Melchior bedeutet: „König des Lichts“ und Margarethe: „Perle“ wobei manche auch eine Verbindung zu Morvarid: pers. für „Perle“ oder „Kind des Lichts“ herstellen.

Wohlfuehlinselwelt - Winterparadies

Deshalb gönne ich den heutigen Tag dem Thema Licht.
Licht mit Kerzen ….   „Licht am Ende des Tunnels“ …. „Dir werde ich heimleuchten“ ….. „ist dir ein Licht aufgegangen?“. Kurz und gut: wo will ich hin?
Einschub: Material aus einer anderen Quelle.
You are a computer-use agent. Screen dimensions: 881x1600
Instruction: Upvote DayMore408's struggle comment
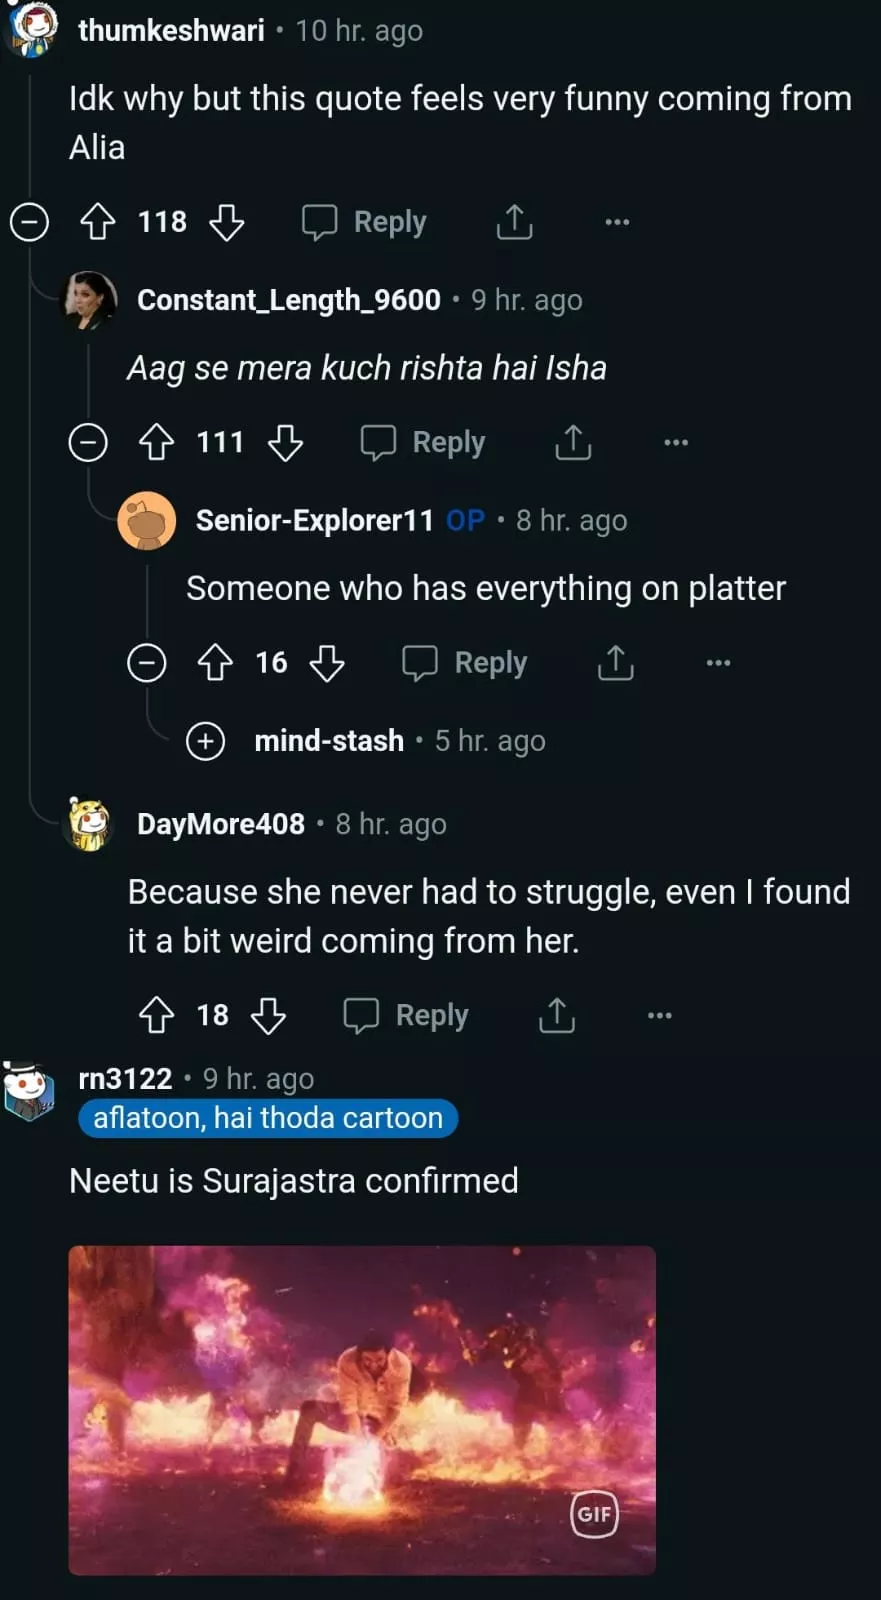157,1015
Ist mir ein Licht aufgegangen wohin die Reise durch das neue Jahr mich führen soll?
Was will ich, dass am Ende des Jahres als Erfahrung, Gesehendes, Gespürtes und Erlebtes in mein Seelchen gepackt ist?

Im Moment bin ich ein wenig verschnupft, ich kann deshalb nicht soo viel tun… aber mich warm einpacken, durch die Winterlandschaft laufen und mir hinterher einen heißen Kakao gönnen…. das geht auf jeden Fall 😀

Und dabei kann ich auch so wunderbar meine Gedanken auf Wanderschaft schicken….

Ich pack jetzt meine Taschentücher, mummel mich ein und lass es mir gutgehen.

Wintertraum - Wohlfuehlinselwelt.com

Was wünschst du dir für dieses Jahr? Setzt du dir Jahresziele??